Barber's second section is the most informative section, looking at issues of relics, legends, histories true and false, theological questions, and mystical images. The Grail remained an ever-present image in the medieval world because of the natural association with the Eucharistic cup, present at church services throughout Christendom on a regular basis, all being believed in this pre-Reformation society to be the bearer of the actual blood of Christ. The Eucharist is a piece of medieval drama and choreography as well as the centre of artistic expression (many churches and cathedrals also served as the local 'art galleries' of a sort, and also the place where music was performed on a regular basis). The Eucharist was a source of nourishment, reminiscent of a day when the communal feast was a real meal, and symbolically linking to the kind of spiritual nourishment envisioned in many of the Grail tales.
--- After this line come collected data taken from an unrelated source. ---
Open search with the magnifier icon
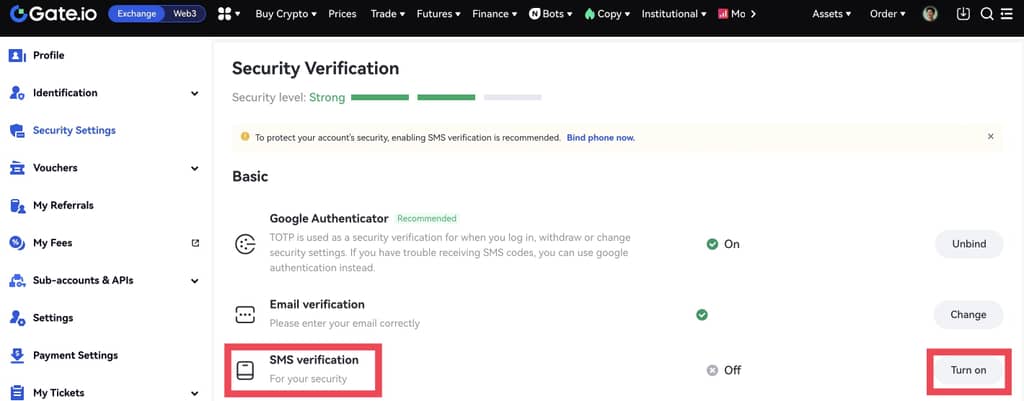click(986, 14)
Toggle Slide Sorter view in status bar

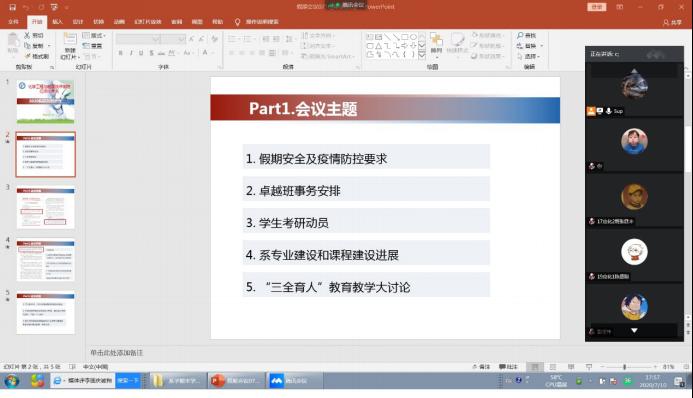point(553,367)
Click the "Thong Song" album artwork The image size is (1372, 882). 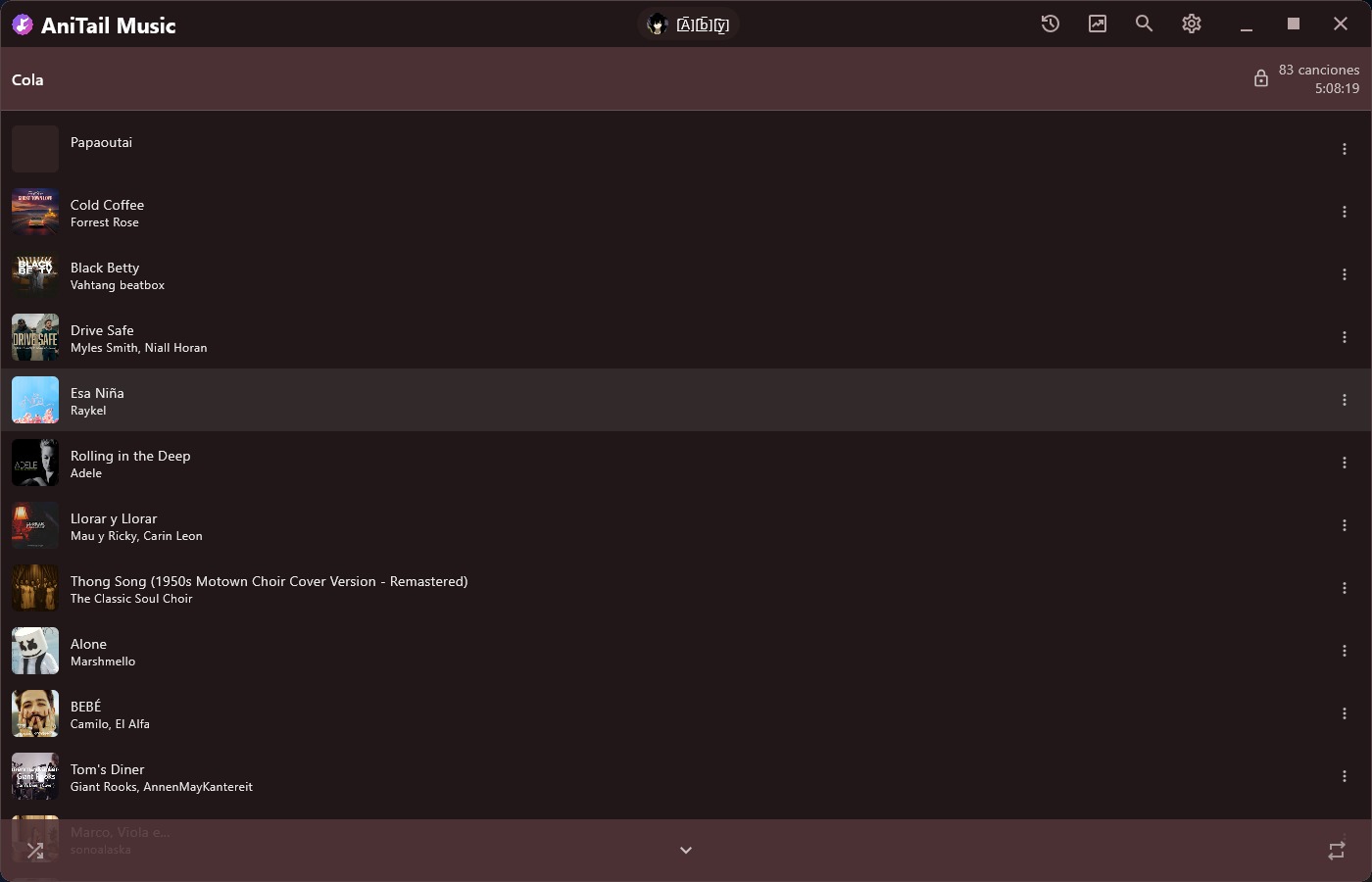(34, 588)
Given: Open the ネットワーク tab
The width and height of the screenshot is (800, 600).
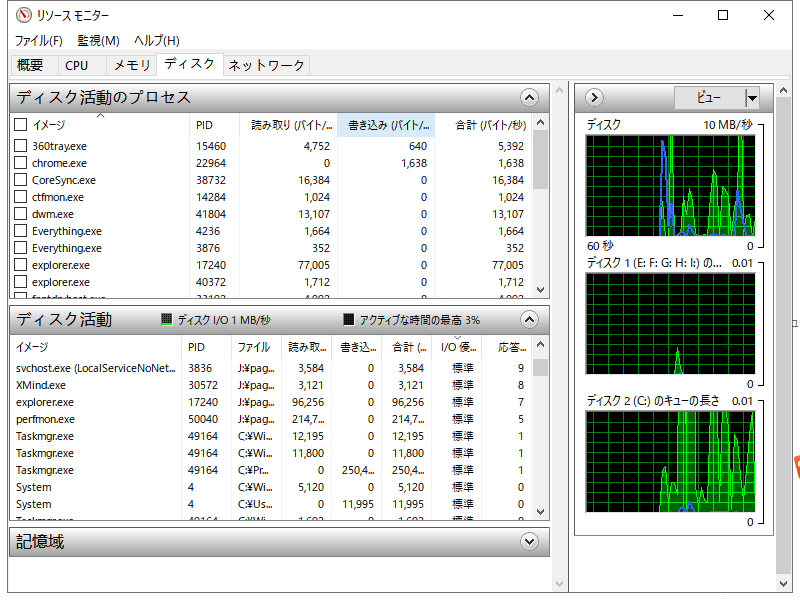Looking at the screenshot, I should [266, 65].
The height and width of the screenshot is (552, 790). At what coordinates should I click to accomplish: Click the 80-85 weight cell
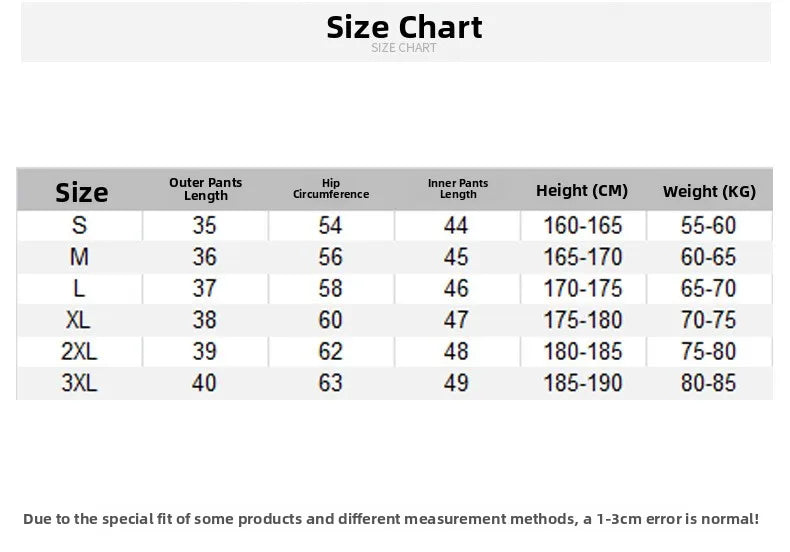click(708, 383)
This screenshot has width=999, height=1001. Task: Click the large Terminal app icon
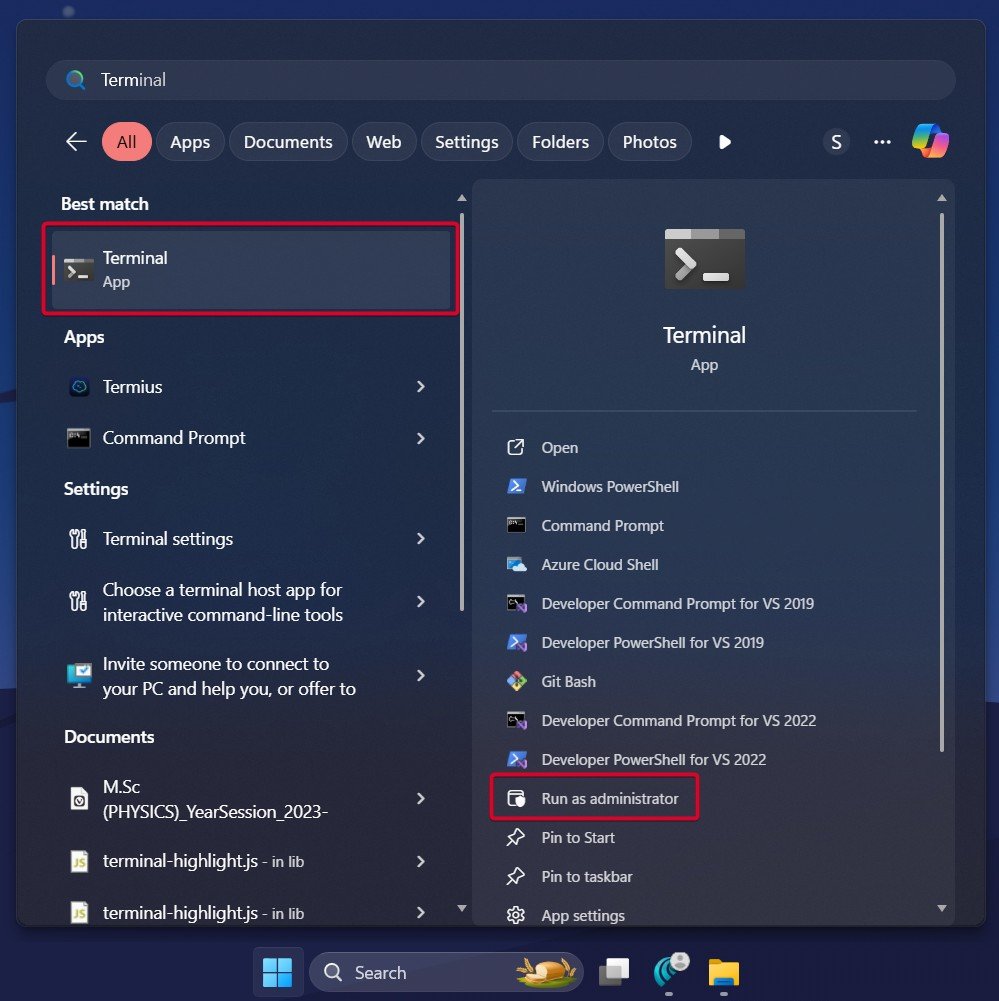704,258
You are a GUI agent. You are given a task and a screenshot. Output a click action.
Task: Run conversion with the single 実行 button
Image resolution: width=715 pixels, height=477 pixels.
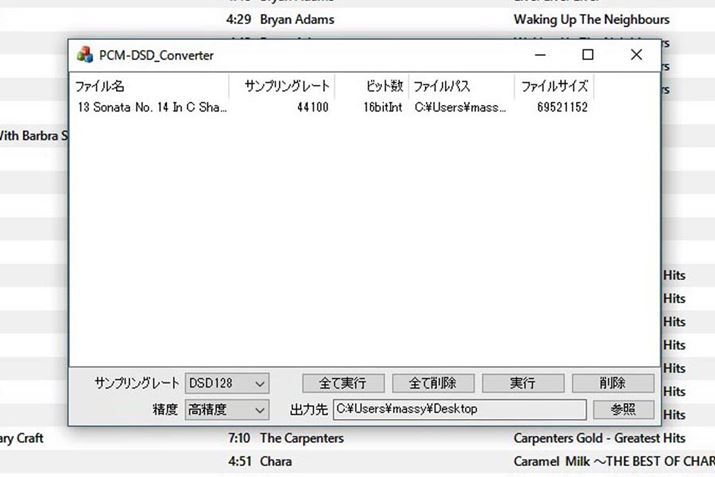(522, 383)
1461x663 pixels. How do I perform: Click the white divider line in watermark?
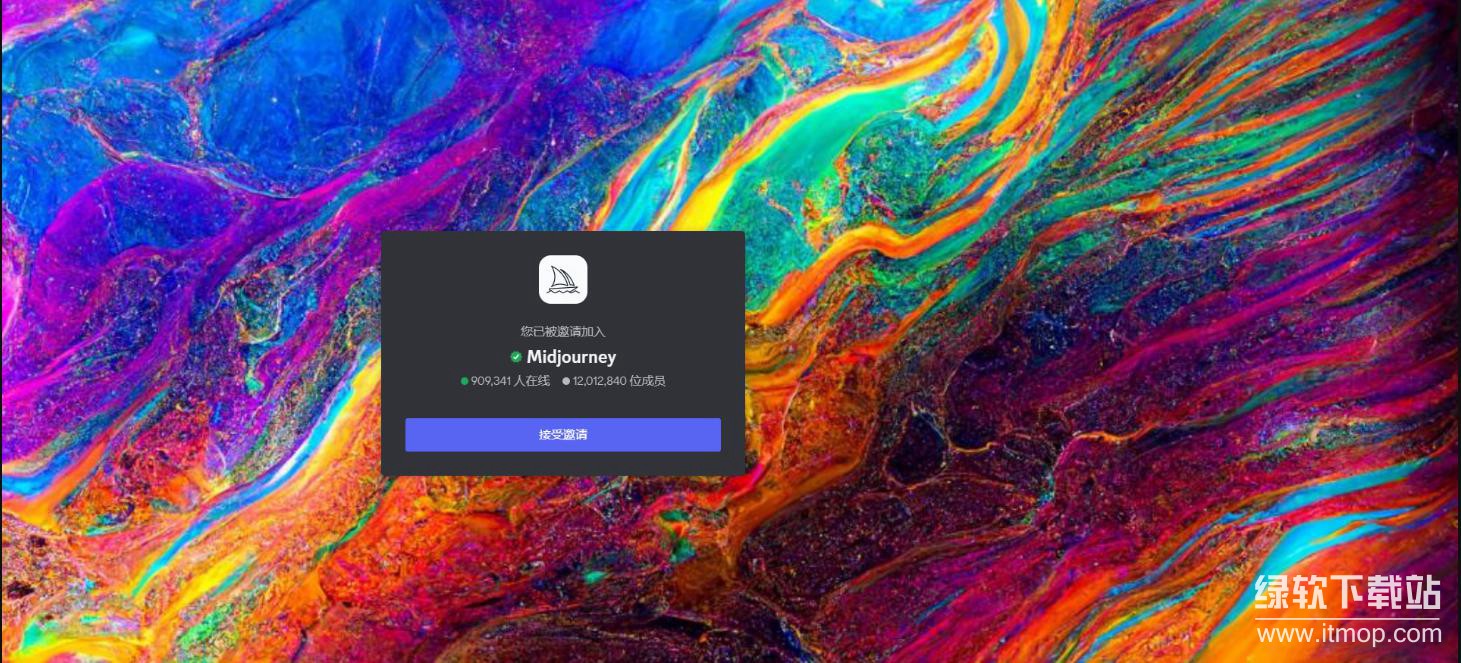[1348, 616]
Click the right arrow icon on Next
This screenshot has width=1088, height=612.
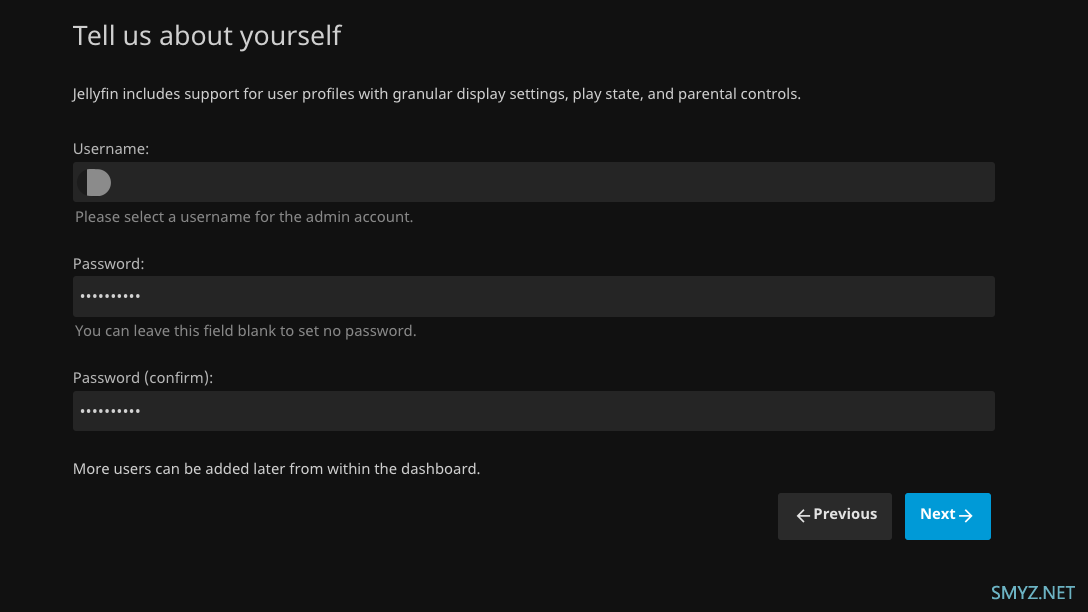(x=966, y=516)
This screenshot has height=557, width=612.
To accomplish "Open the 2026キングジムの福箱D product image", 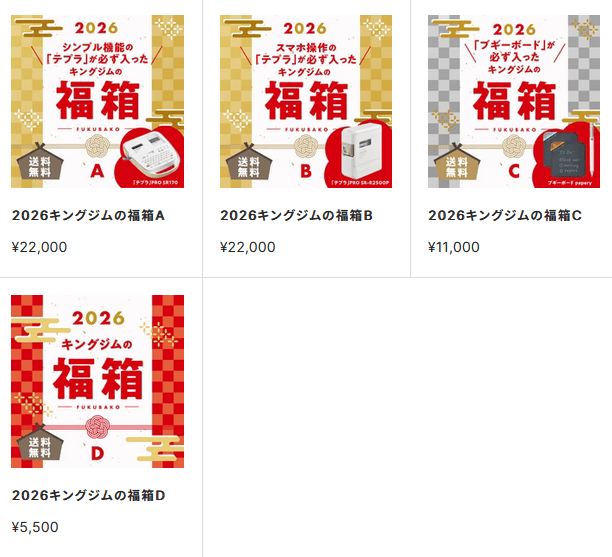I will pyautogui.click(x=97, y=381).
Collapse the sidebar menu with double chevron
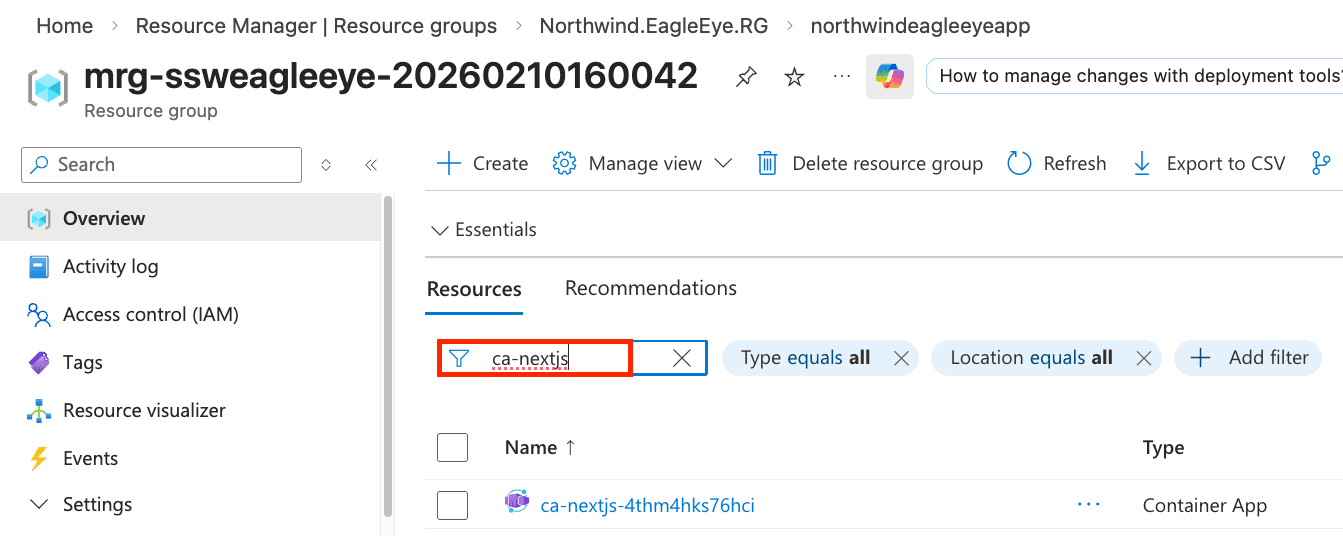1343x536 pixels. [x=371, y=165]
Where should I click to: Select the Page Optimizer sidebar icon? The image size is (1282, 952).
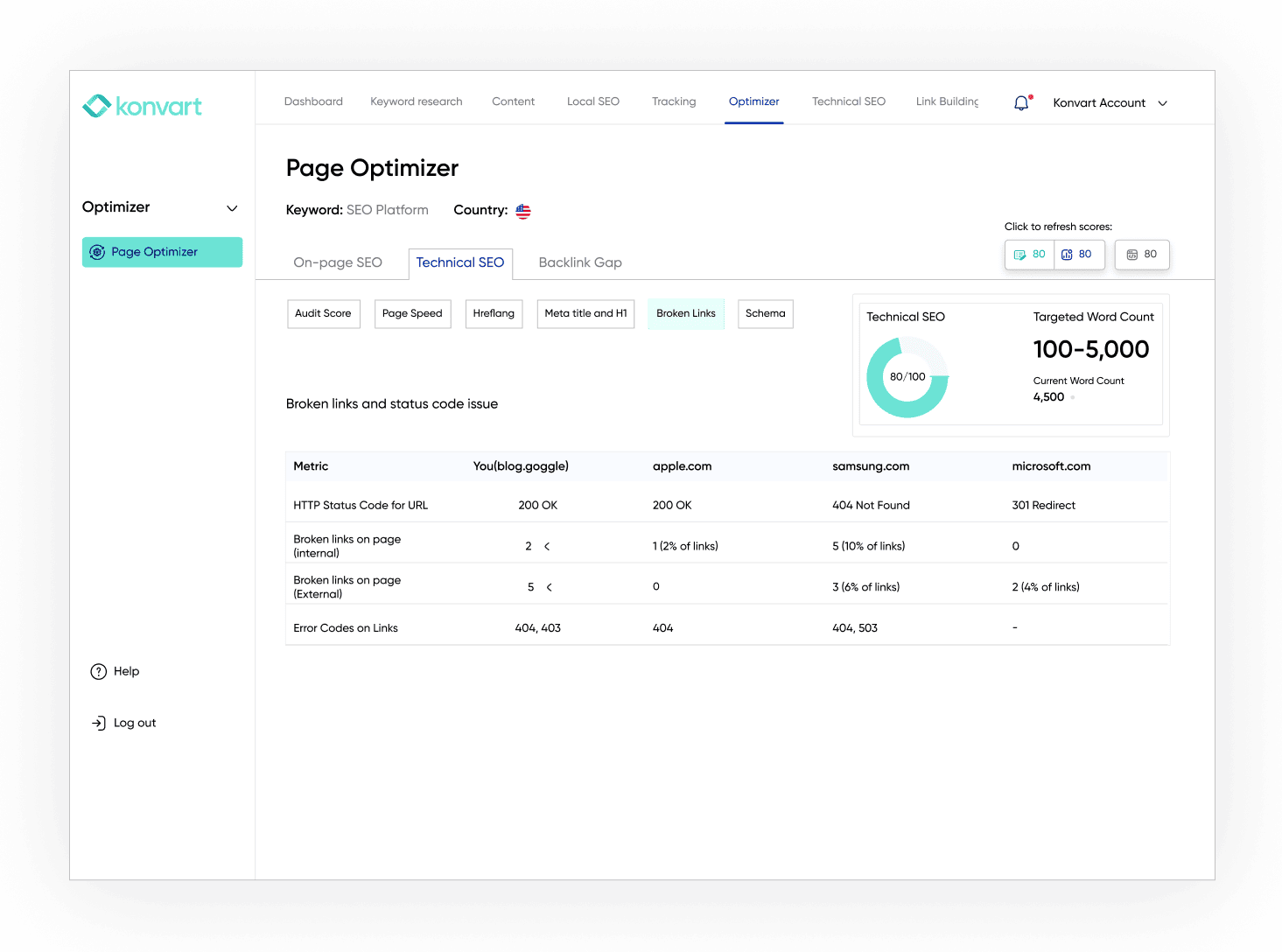(x=97, y=251)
While stories of the Grail would fade in popularity as the church became worried about heresy and division (and thus tried to define a more narrow focus on acceptable kinds of interpretation and expression), the Grail idea was resurrected in the post-Reformation era, and again in the modern era. If the second section of Barber's text was the most informative, the third section was the most fun. It looks at different ways that the Grail has been presented in the modern world, both secular and academic-sacred, and asks anew the question, what is the Grail? Perhaps there is no Grail, such as in the Monty Python film; perhaps it is a piece of knowledge or understanding, as in the film 'Excalibur' by John Boorman. The revival of interest in the Grail coincided with interest in medieval, mystical and Celtic subjects; the cross-currents of influences in areas such as art and music extend to the idea that many find the opening musical sequence of a post-modern Celtic/British film like 'Excalibur' to be very fitting, not realising that it is Romantic German music from a Wagner opera, tied to a different kind of ancient legend (although Wagner would become a fan of the Grail retellings, adding his own with the opera 'Parsifal', which would explicitly link the Grail with sexuality and femininity).

Barber himself confesses to this being a different kind of book from the one he envisioned writing. 'I believed that I would be engaged with pagan myth and the marvellous Celtic stories on which much of Arthurian romance is founded, and that the first shape of the Grail would be dimly discernible in the remote past.' Instead, he found a treasure trove of theology, art, literature, even popular culture in the mix.

There are indexes and appendices that make this book useful for the scholar, as well as generous notes. There are colour plates which show paintings, tapestries and other works of art that are Grail-related, and many more grayscale graphics and prints throughout the text. The bibliography itself is thirty pages of small print.

This is a fascinating and fun text.

Very well researched3
Confession – I enjoyed the Da Vinci Code – so much so that I wanted something a little more serious to dig deeper. I found this book very thorough, well researched, showing how the story began and has evolved from the Middle Ages. The only downside is that the typeface in this paperback edition was very small – quite a strain on the eyes at times, so that I deducted 1 star.